The speaker here describes a mysterious “They” as trying to limit her to writing in prose (“They shut me up in Prose –“). She compares this to when, as a child (“As when a little Girl”), she was put in the closet in an effort to keep her still and quiet (“They put me in the Closet -- / Because they liked me ‘still’ – “).
She then scoffs at this idea—“Still!”—because if they had been able to see inside her mind while she was in there (“Could themself have peeped -- / And seen my Brain – go round –“) it would have been clear to them that they had not successfully quieted her at all. In fact, their attempt to imprison her was as foolish as imprisoning a bird for treason in the pound.
This bird has only but to will itself free (“Himself has but to will”), and he becomes free (“Abolish his Captivity”), as “easy as a Star.” It is so easy that he can laugh at their foolishness. The speaker, just as easily, can will herself out of their captivity (“No more have I –“), because they cannot control her mind.
Analysis
“They shut me up in Prose –“ is a famously rebellious poem. Although the speaker’s gender may be inconsequential, and this only a poem of the rebellion of the artist, it seems more likely that it is a poem about the predicament of the female artist—or maybe even just the female. That the speaker’s gender is indeed important is clear in that she specifies it, closely associated with her captivity, in the second line—she was a “little Girl.”

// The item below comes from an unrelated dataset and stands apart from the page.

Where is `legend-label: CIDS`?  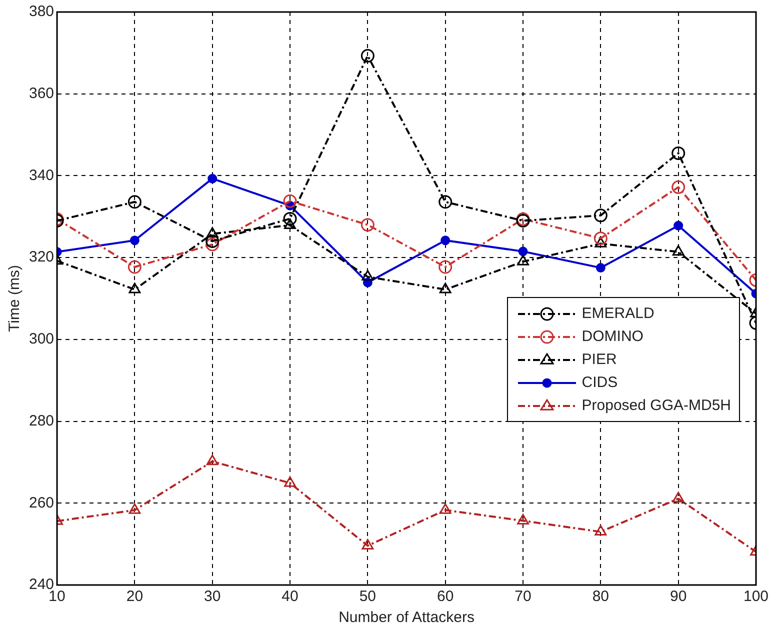
legend-label: CIDS is located at coordinates (600, 382).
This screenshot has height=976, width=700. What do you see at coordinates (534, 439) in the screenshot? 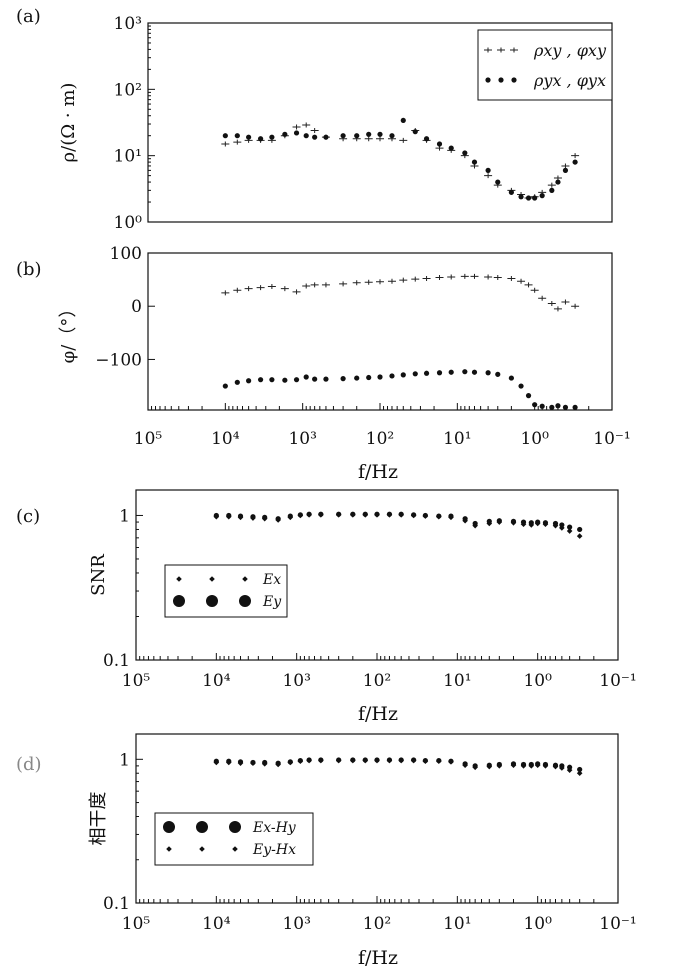
I see `panel-b-x-tick-label: 10⁰` at bounding box center [534, 439].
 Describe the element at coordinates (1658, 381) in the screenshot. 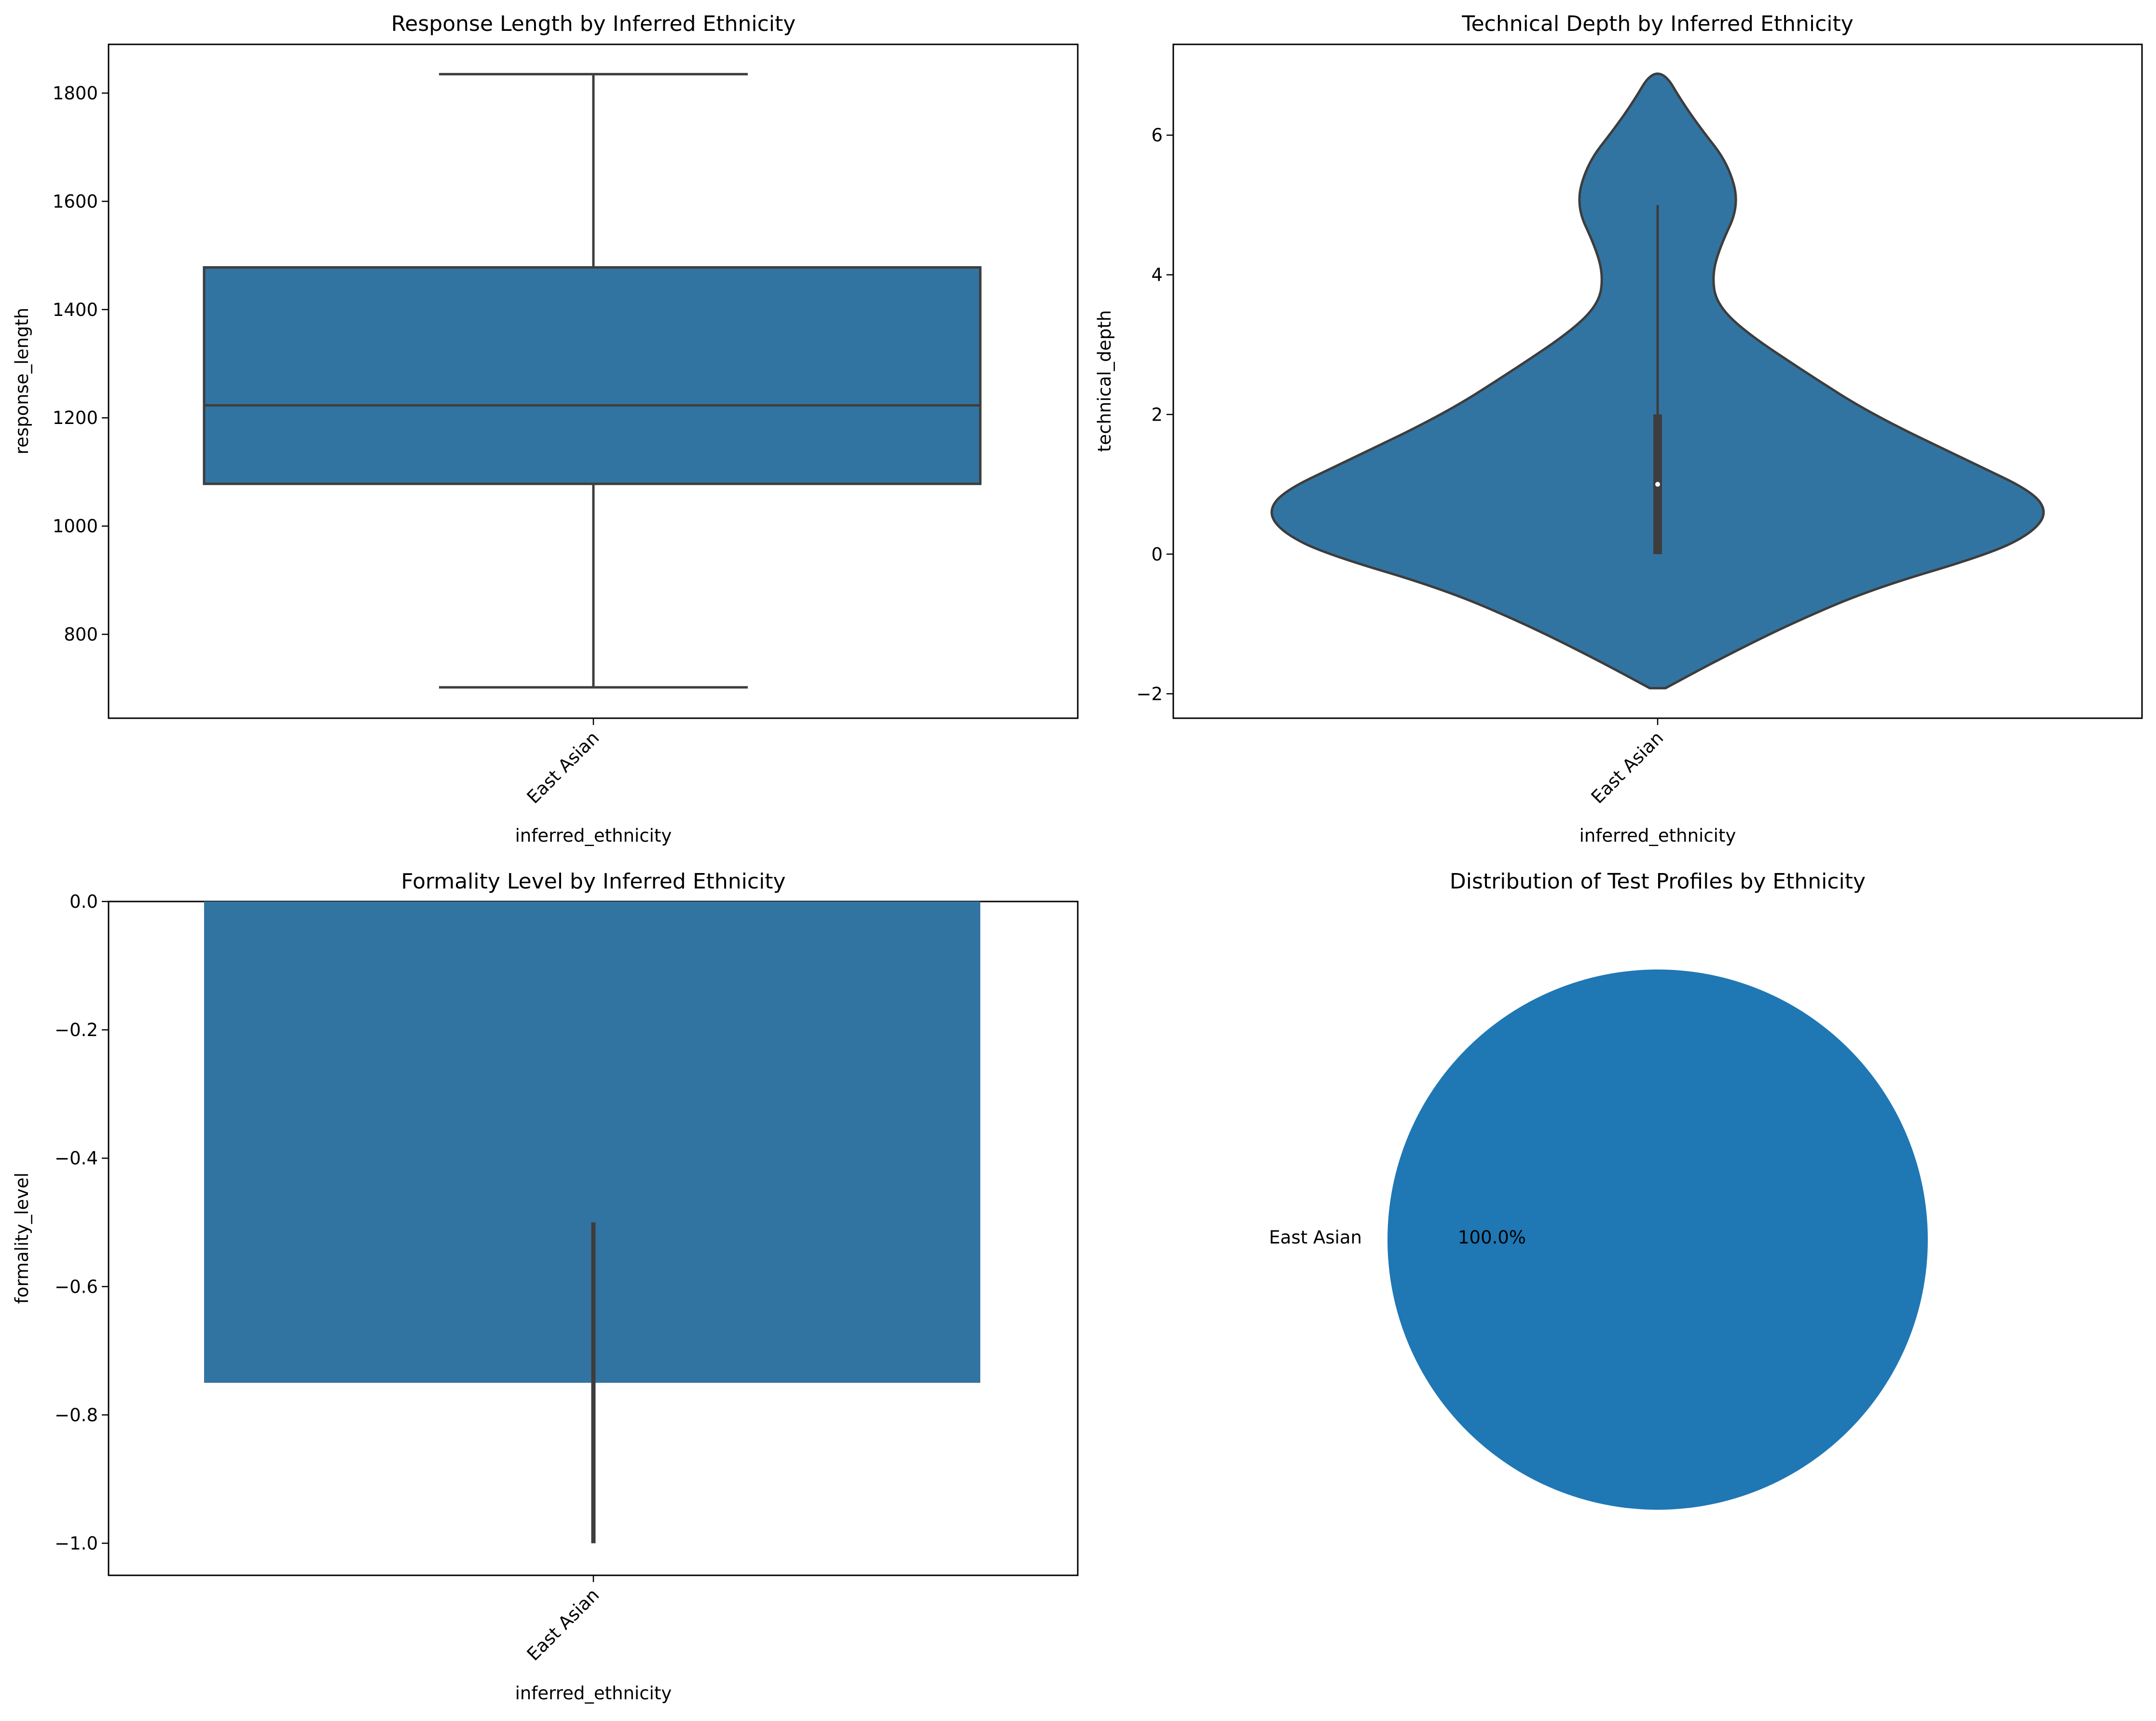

From that moment on, it is hard to separate the attempted constraints on her from her gender. They liked her “still” because little girls were meant to be seen and not heard, to be quiet and docile, well-mannered and pretty. The implication here, if the speaker had to be contained in a closet, is that she was none of these things—she was, instead, rebellious. The use of the word “themself” emphasizes the strength required for such a rebellion, for the use of this instead of the more grammatically correct themselves makes the “they” into a single entity, and thus the reader cannot imagine anyone siding with the speaker, except for herself.
Her rebelliousness cannot be quashed with captivity, however. No matter how they try to contain her or imprison her, she, like a bird, “has but to will” and she can “Abolish” her captivity, for they cannot contain or quiet her mind, they cannot control what she thinks. In fact, the captivity they impose on her body actually frees her mind, revs it up—in the closet, her brain goes “round” at an even faster pace, we imagine. The metaphor of the bird does not just emphasize her ability to withstand their imprisonment, but also her innocence, for surely a bird could not be guilty of treason, just as a little girl should not be considered guilty for her individuality.
The first line of this poem, however, makes this about more than gender. It is also about art. A mysterious “They,” society, most likely, does not shut the adult speaker up in the closet, but “in Prose.” This is not the only poem in which Dickinson compares prose unfavorably to poetry, specifically because poetry is more open, more free. Perhaps, here, they want Dickinson to write only letters, correspondence, not to try her hand at the male-dominated art of poetry, which she uses to such powerful effect.
This poem’s tone is scornful—the bird laughs at its captors, Dickinson scoffs at them for thinking they could keep her “Still!”—and the poem itself is a part of that scoff. For the very existence of this poem shows that “They” have failed, and is thus a kind of ironic defiance. They have not shut her up in prose, they have in fact only inflamed and inspired her, by trying to keep her captive, to write this very poem.